The designer says she and her husband, who is an analyst with Freed Developments, were drawn to the neighbourhood because it has a country feel yet isn't far from downtown.

They wanted a house that was more modern yet still fit in with the surroundings.

"It's a house that's been brought up 70 years without being compromised."

The house today

Ms. Tokarska is a designer who admires airy, modern spaces. Last year her dramatic design for the Toronto restaurant Aria won an award from the Association of Registered Interior Designers of Ontario.

The exterior of the house on Queen Mary's maintains some of the traditional appearance that helps it blend in with its neighbours. The stone facade, cobblestone driveway, porthole window and mahogany front door are all nods to the heritage of the area, while the Indiana limestone slab porch and landscaping hint at the modern elements on the other side of the threshold.

"I wanted it to be sympathetic," says Ms. Tokarska of the exterior. "We didn't modernize it too much – we just updated."

Paul Johnston of Right at Home Realty Inc. says when he first saw the house, he thought it looked quite staid until he got closer.

"You know something special is going to happen but there's no glass sliver or stainless-steel panel that gives it away."

Inside, the living room forms one wing, with a view to the street at the front and the garden at the rear.

"It's shallow and elongated," says Ms.

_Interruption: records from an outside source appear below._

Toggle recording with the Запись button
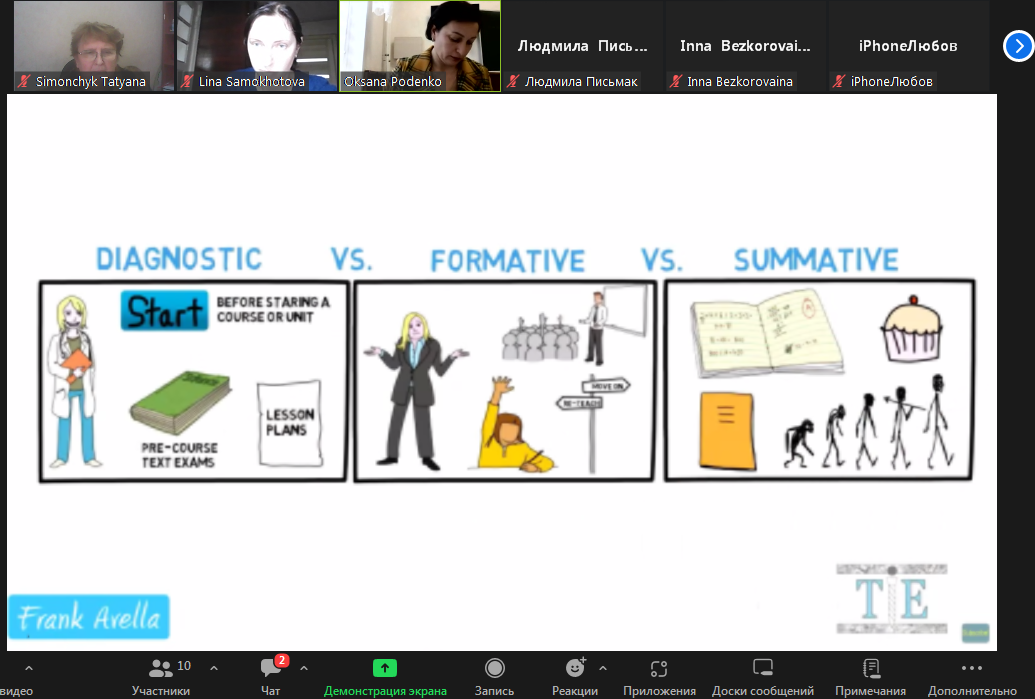 click(x=494, y=675)
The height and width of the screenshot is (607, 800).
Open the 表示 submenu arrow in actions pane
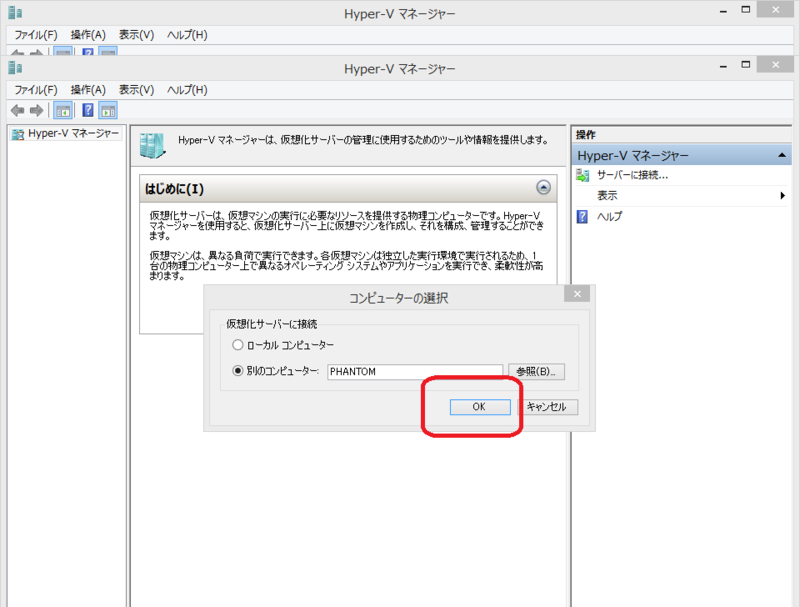point(782,195)
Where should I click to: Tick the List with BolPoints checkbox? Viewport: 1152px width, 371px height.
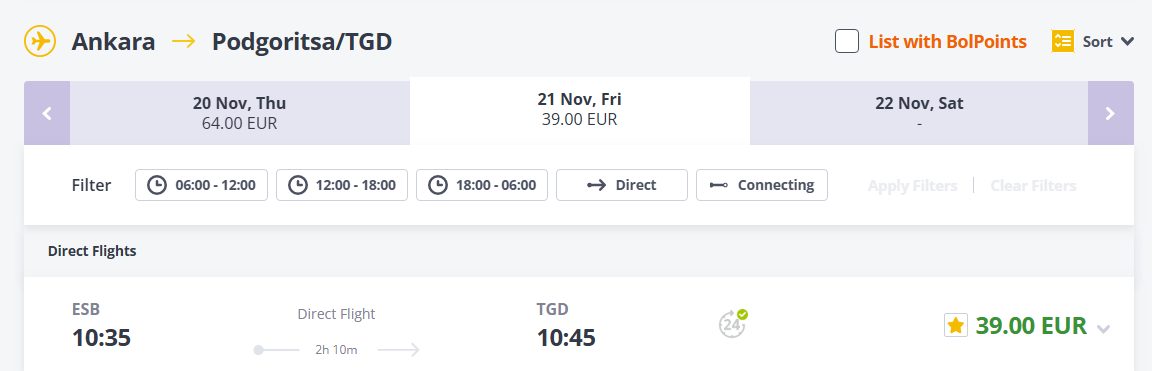[847, 41]
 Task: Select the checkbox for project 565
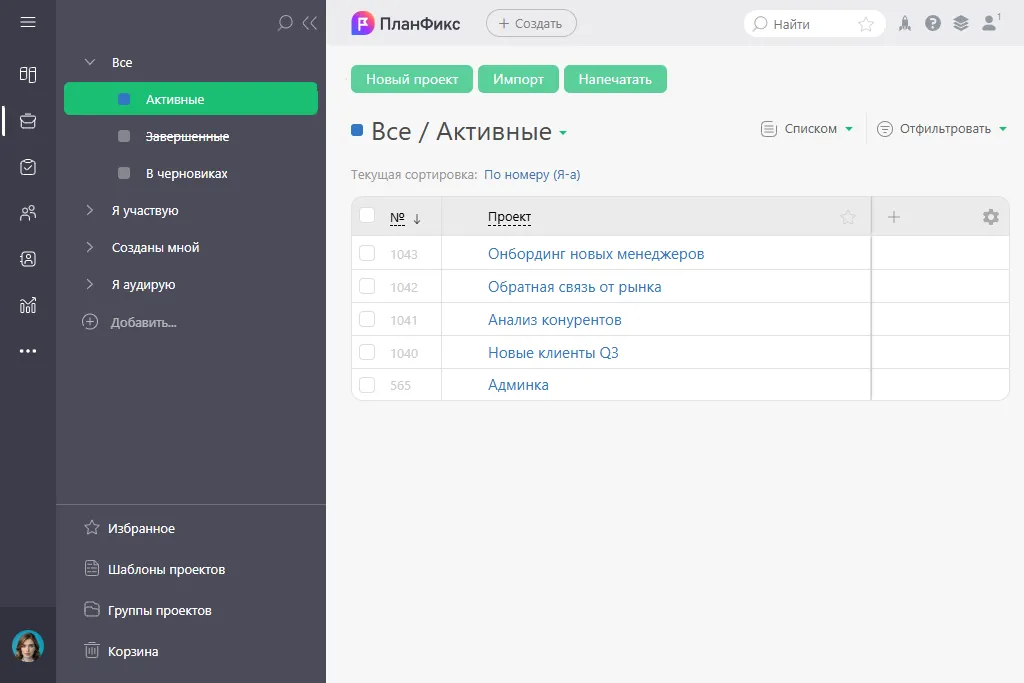[x=367, y=385]
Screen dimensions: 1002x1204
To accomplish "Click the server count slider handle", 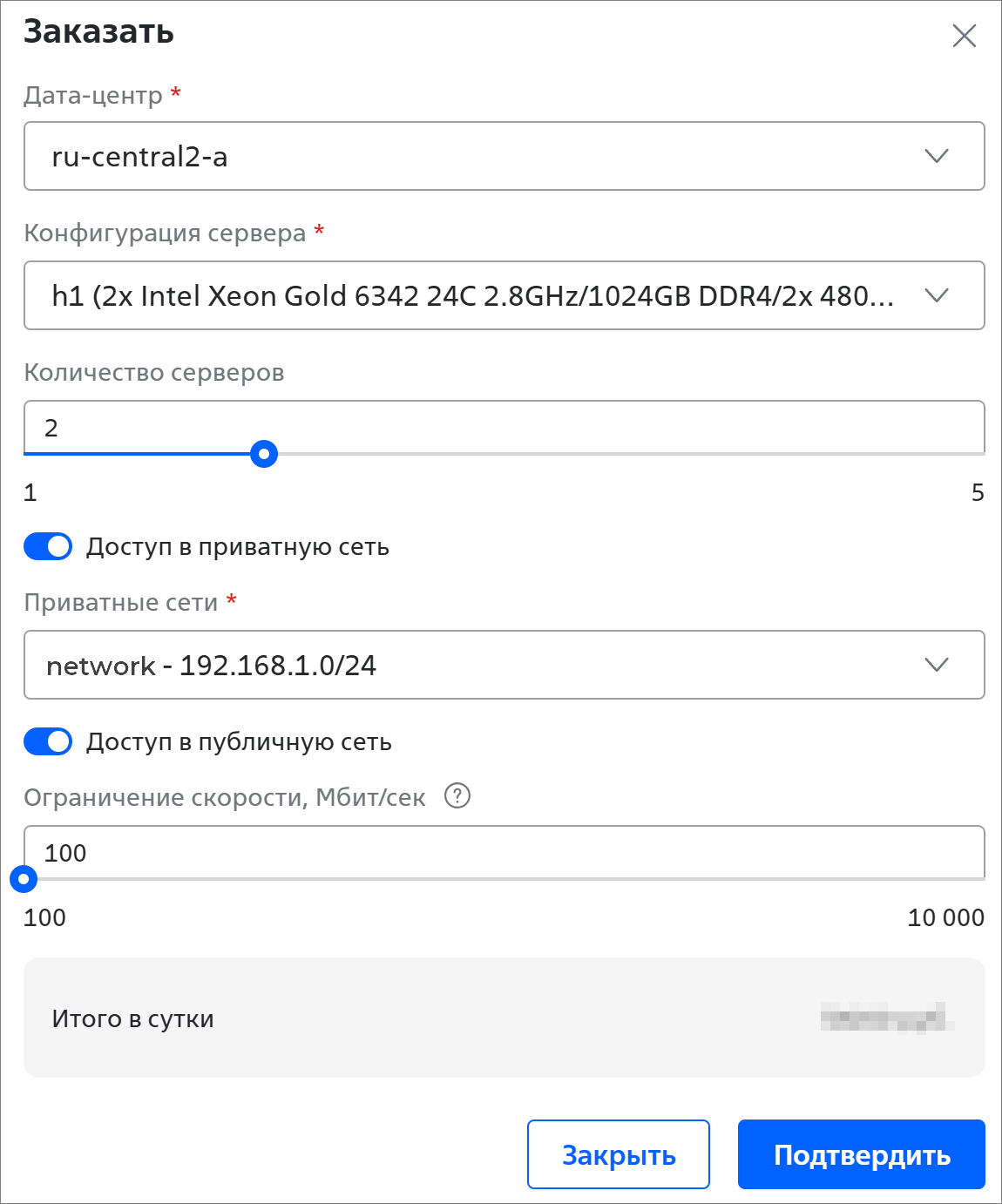I will [263, 454].
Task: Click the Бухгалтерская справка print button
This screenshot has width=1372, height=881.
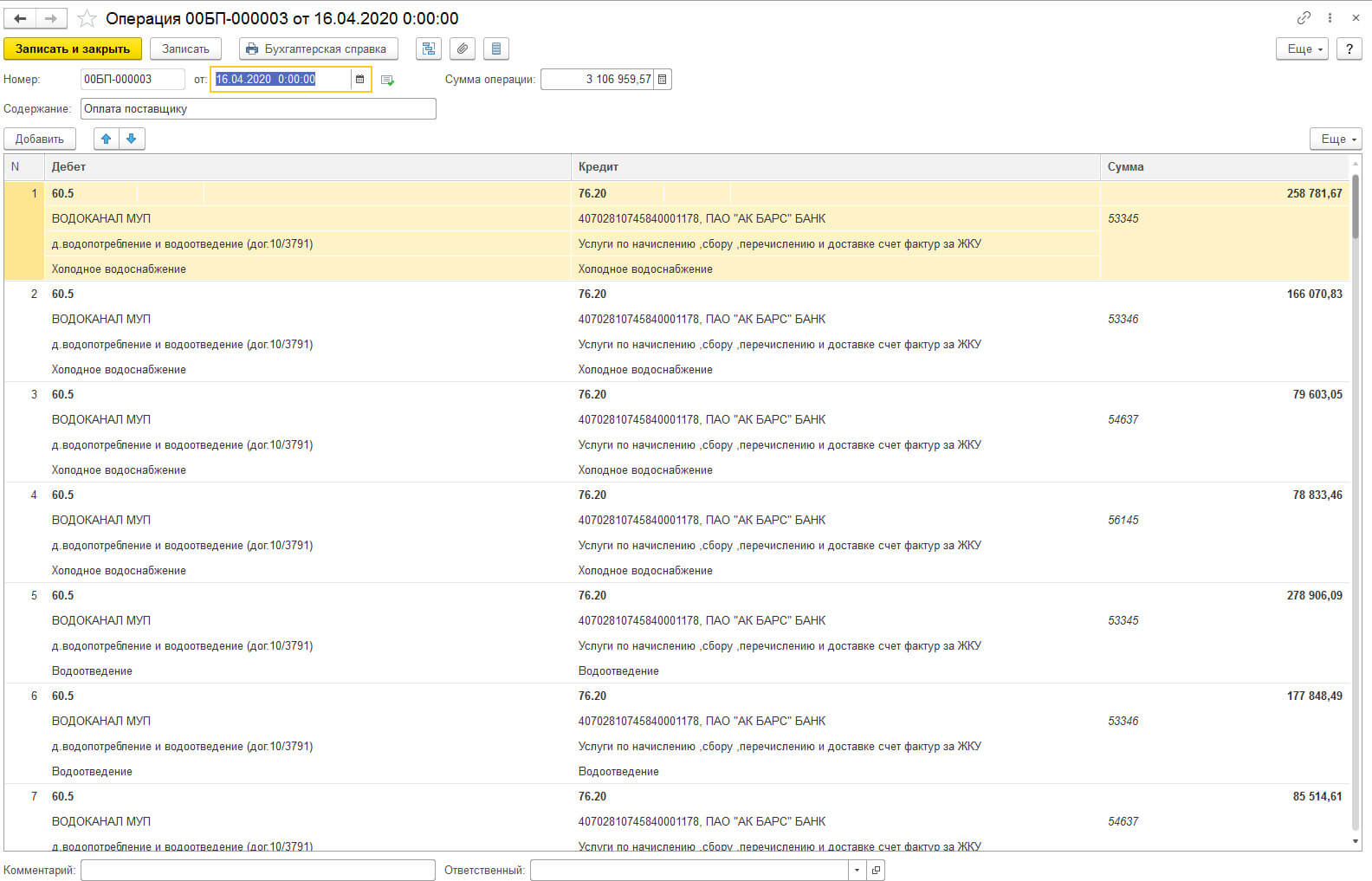Action: (318, 49)
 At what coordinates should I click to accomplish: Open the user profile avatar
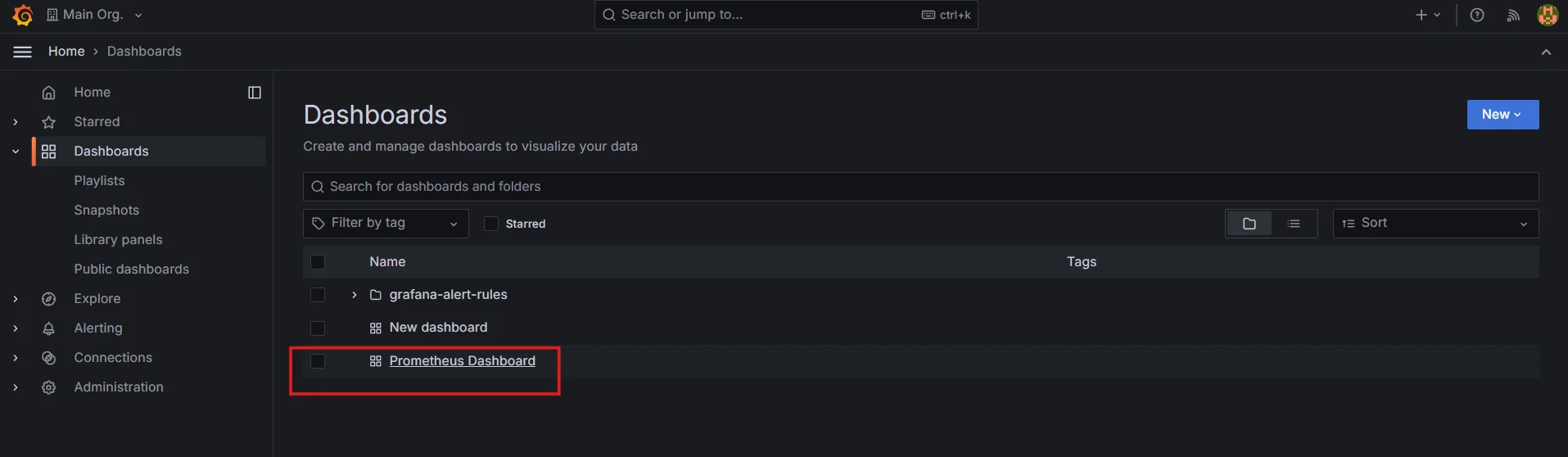1548,15
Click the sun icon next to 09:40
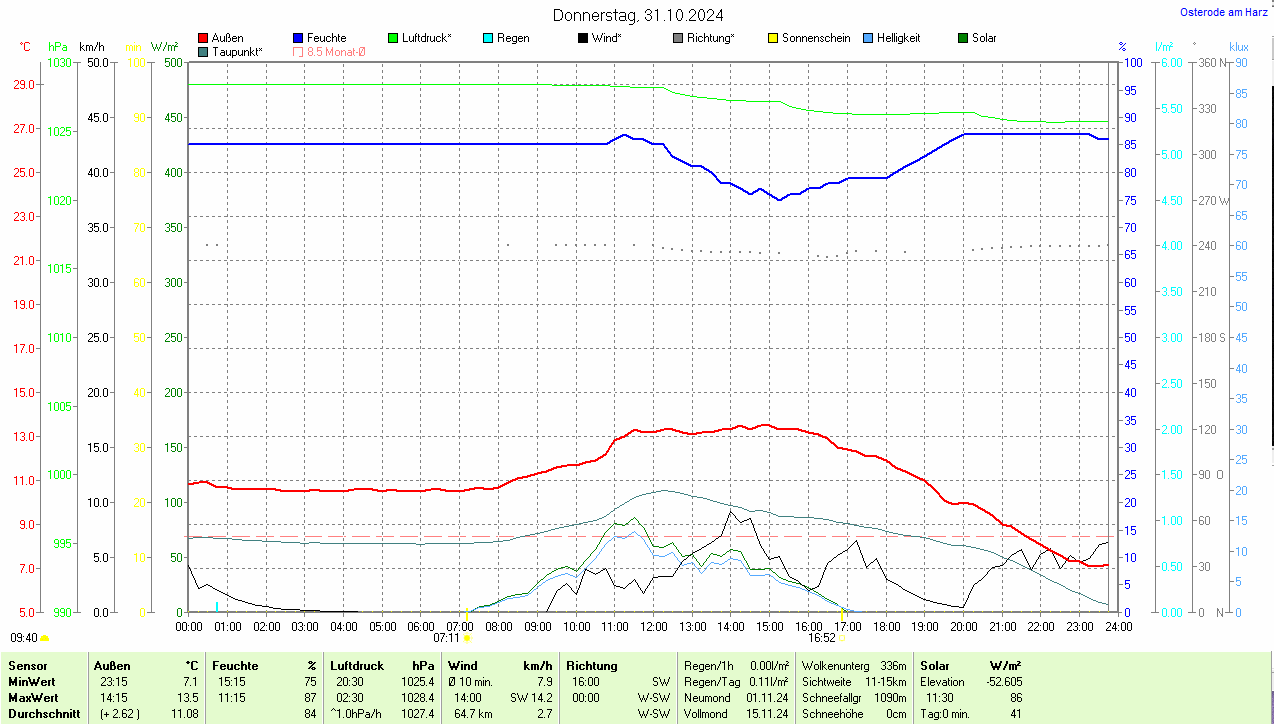 coord(44,637)
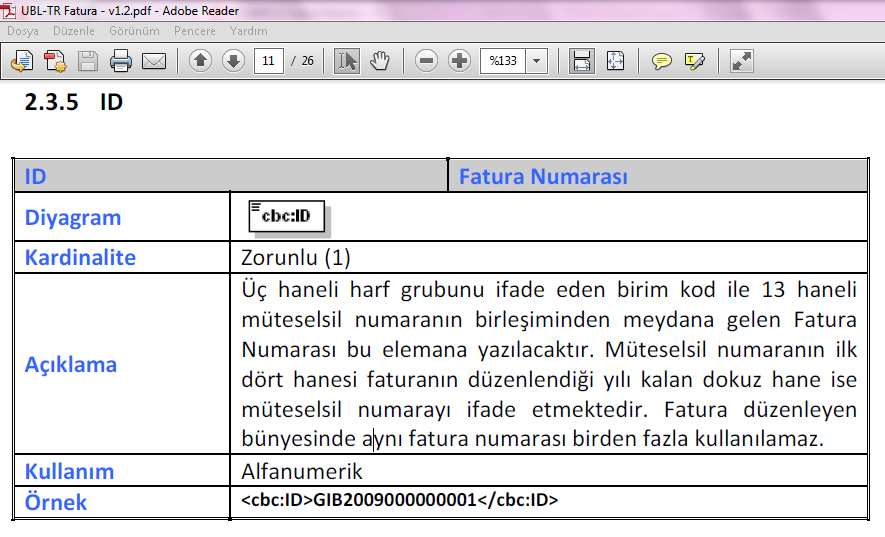Toggle the fit-width scrolling mode

(x=581, y=61)
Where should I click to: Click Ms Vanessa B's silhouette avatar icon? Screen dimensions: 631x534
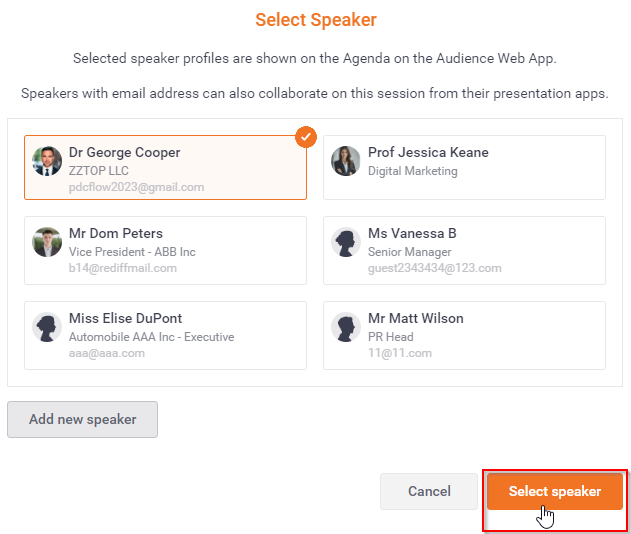pyautogui.click(x=346, y=242)
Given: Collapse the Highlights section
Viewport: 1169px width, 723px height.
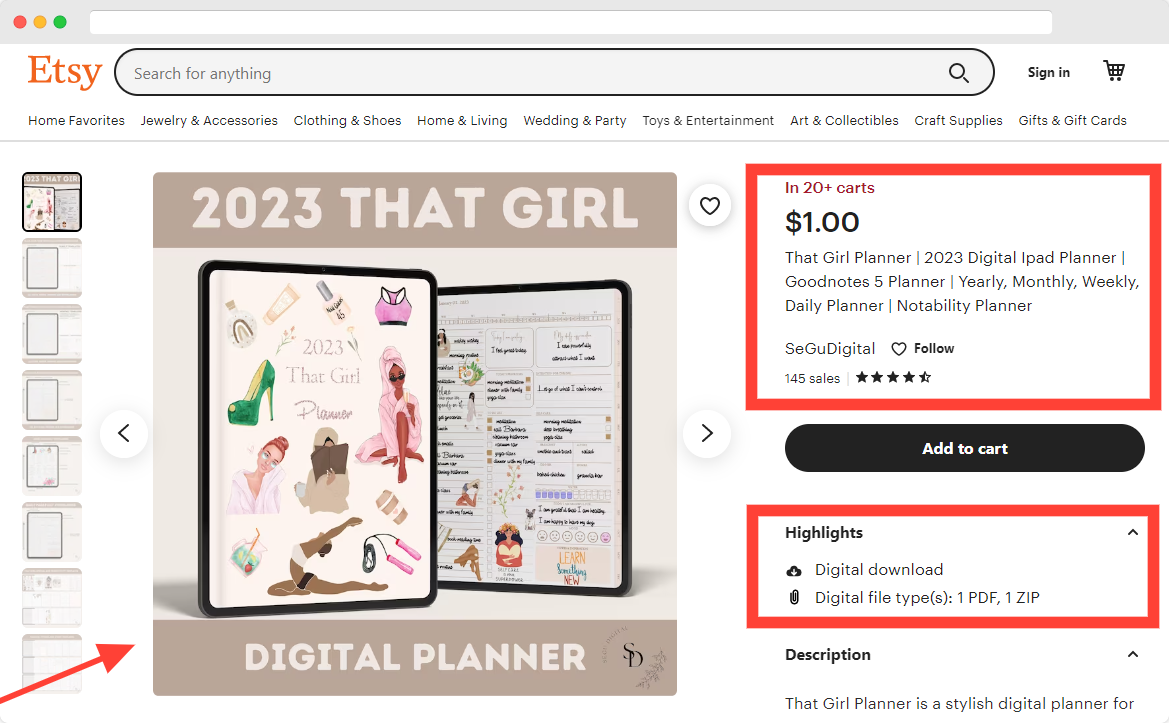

Tokarska. "You get a lot of light from both sides."

Ms. Tokarska had walls torn down in order to open up the kitchen and dining room.

The U-shaped kitchen has Valcucine cabinetry with wenge and lacquer finishes. The countertop is Quartzite and the integrated Sub-Zero refrigerator disappears behind lacquered doors.

The original staircase to the second floor was removed and a new steel staircase – covered in wenge – suspended in place between the two levels.

The steel had to be swung in by a crane, explains Ms. Tokarska.

"We had a giant boom with the stair outside our door," she says. "It was quite an undertaking."

Translucent acrylic panels created by a Vancouver artist serve in place of railings. The same artist created panels for the soaring showcase of wine bottles at Aria, Ms. Tokarska points out.

A recreation room in the basement has sliding wood panels to hide the flat-screen television, books and other household paraphernalia.

There's a large bathroom with walk-in shower, a climate-controlled wine cellar and a laundry room wired for sound.

Upstairs, a large master bedroom has a raised ceiling with wood beams. The bathroom was enlarged to create a walk-in shower. Two additional bedrooms make up the rest of the floor.

Throughout the house, Ms. Tokarska used a limited palette and materials.

"That consistency leads to a certain calmness," says Mr. Johnston.

He adds that the size suits the way a lot of couples and families want to live today.

"It's a question of the style over the scope," he says. "Part of modern living is about not having rooms that are never used except for special occasions."

The best feature

The back of the house opens to a garden with a series of raised decks, which create a haven for dining and lounging.

Ms. Tokarska says dining takes place under a pergola. A large silver maple tree shades the yard.

"To me it's a real character of the property, so I built the deck around it," she explains.

There's plenty of space for entertaining.

"We danced on the deck on New Year's Eve," she says.